There I am, sitting in my car in the park waiting for the sun to go down. There I am delicately approaching people in front of the store politely asking them if they could spare a dollar for a drink or food. It would become so routine, I would know exactly how to do it. I don’t want to ask people for money, I don’t want to beg. I also don’t want to pretend I enjoy living paycheck to paycheck two weeks at a time. I would know exactly how much a 24 OZ. can of Coors Light costs and where the cheapest place is to buy it.

I was blind to these issues before. What good is a job if you don’t have extra money to spare? What good is a job if you do have extra money to spare, but won’t spare it when people beg you for help? Because the people begging for help need to earn it? They need to work for it like you did? Keeping the money for themselves like you are? Then what, retire?

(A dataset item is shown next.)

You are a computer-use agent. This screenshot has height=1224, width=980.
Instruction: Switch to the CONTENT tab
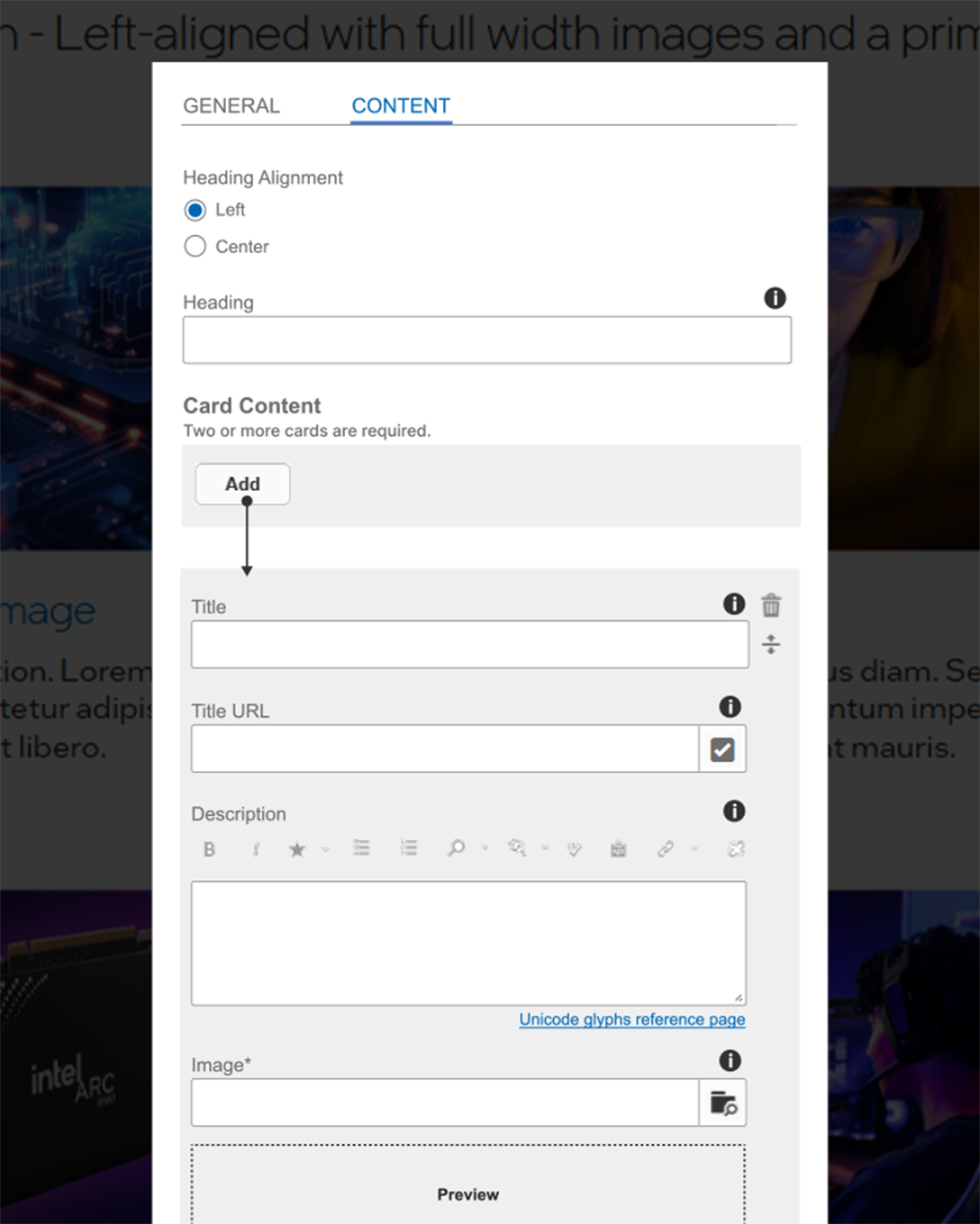pos(401,106)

I can see now, there is no point to having extra money if you don’t share it. Status, power, control, it’s not worth being a slave for three quarters of your life. Slaving away in futility for years helping the top “grow their business” and expand. As long as you’re on time every day & don’t take an extra five minutes on your lunch break. As long as you continue to beg for, I mean, take advantage of the company’s excellent benefits like tuition reimbursement, maybe one day you will be at the top. No more clocking in, no more being late, all the sick days & time off you always dreamed of. Everyone else on the levels below scurrying about, begging for paid vacation days like you used to. They have to earn it, just like you did.

This whole experience for me has given me a sight that I was blinded from for so many years. What is this “you have to earn it” shit? Do I ? It is “I have to beg for it.” Like you do. You just have to “fake it till you make it!” I would rather not & save myself the embarrassment while keeping my dignity asking for spare money from kind hearted strangers. Rather keep the money I begged for instead of fund the police with my hourly wage slave labor.

The co-worker you hate. The co-worker you dislike the most. The co-worker you like the least. You know what their face looks like. You’re picturing them as you read this. What about the last person who asked you if you could, “Spare a dollar?” What does their hideous parasite face look like? Who knows how long it had been since they showered too. You know the co-worker’s name. You’ll never forget it, what about the beggar’s name? You never got it, they never told you.

I guess their begging dignity remains forgotten in the gutter. Working Begging for spare change & dollar bills for a few hours a day to survive. Except they don’t have to clock in or clock out within your favorite calming three minute window. They don’t have lunch breaks or sick days. PTO. How is it possible for them to have all of the freedoms you are begging working so hard to achieve? The same air you breathe, the same water you drink, the same earth you stand on. They don’t have to wait two weeks to get paid. They get random bonuses that you never got. They live in the same zip code & get shot by the same bullet, same gun, from the same police precinct. Except you’re stuck there, you can’t just quit your job.

Imagine you had saved up all of your PTO, sick days, and vacation days to go on a cruise through a tropical island paradise. Then imagine the nerve of someone ruining it by screaming for help in the water. They’re going to drown. Not so fast with throwing the lifesaver. How did they get in the water? If you throw them that lifesaver, how will they use it? Will they just end up back in the water again screaming begging for help while they drown? They did nothing to earn that lifesaver. Why should you throw it to them? Maybe you should ask them how they ended up in the water to begin with. That way you can give them advice on how they can avoid drowning in the future. You avoided drowning. Just make sure you don’t save their life without them earning it. Like you earned being on that cruise.

What if someone pushed them into the water? What if someone pushed you into the water? What if it was you drowning? All of your hard work, everything you earned, down the drain.